## SELECTED EXCERPT
--- start ---

Fate of carbonates within oceanic plates subducted to the lower mantle, and a possible mechanism of diamond formation

Abstract

We report on high-pressure and high-temperature experiments involving carbonates and silicates at 30–80 GPa and 1,600–3,200 K, corresponding to depths within the Earth of approximately 800–2,200 km. The experiments are intended to represent the decomposition process of carbonates contained within oceanic plates subducted into the lower mantle. In basaltic composition, CaCO₃ (calcite and aragonite), the major carbonate phase in marine sediments, is altered into MgCO₃ (magnesite) via reactions with Mg-bearing silicates under conditions that are 200–300°C colder than the mantle geotherm. With increasing temperature and pressure, the magnesite decomposes into an assemblage of CO₂ + perovskite via reactions with SiO₂. Magnesite is not the only host phase for subducted carbon—solid CO₂ also carries carbon in the lower mantle. Furthermore, CO₂ itself breaks down to diamond and oxygen under geotherm conditions over 70 GPa, which might imply a possible mechanism for diamond formation in the lower mantle.

--- end ---

## SET TASK A
Answer each question using the abstract on subducted carbonates.
(i) What range of pressures did the experiments cover?
(ii) Into what assemblage does magnesite decompose, and through reactions with what?
(iii) Above what pressure does CO₂ break down to diamond and oxygen under geotherm conditions?
## SET TASK B
List every carbonate mineral that the abstract on subducted carbonates names by mineral name.

## DATA EXTRACT
--- start ---

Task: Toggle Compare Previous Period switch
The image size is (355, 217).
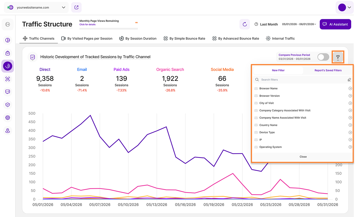Action: pos(323,57)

--- end ---

## FINAL RESULT A
(i) 30–80 GPa.
(ii) CO₂ + perovskite, through reactions with SiO₂.
(iii) Over 70 GPa.

## FINAL RESULT B
- Calcite
- Aragonite
- Magnesite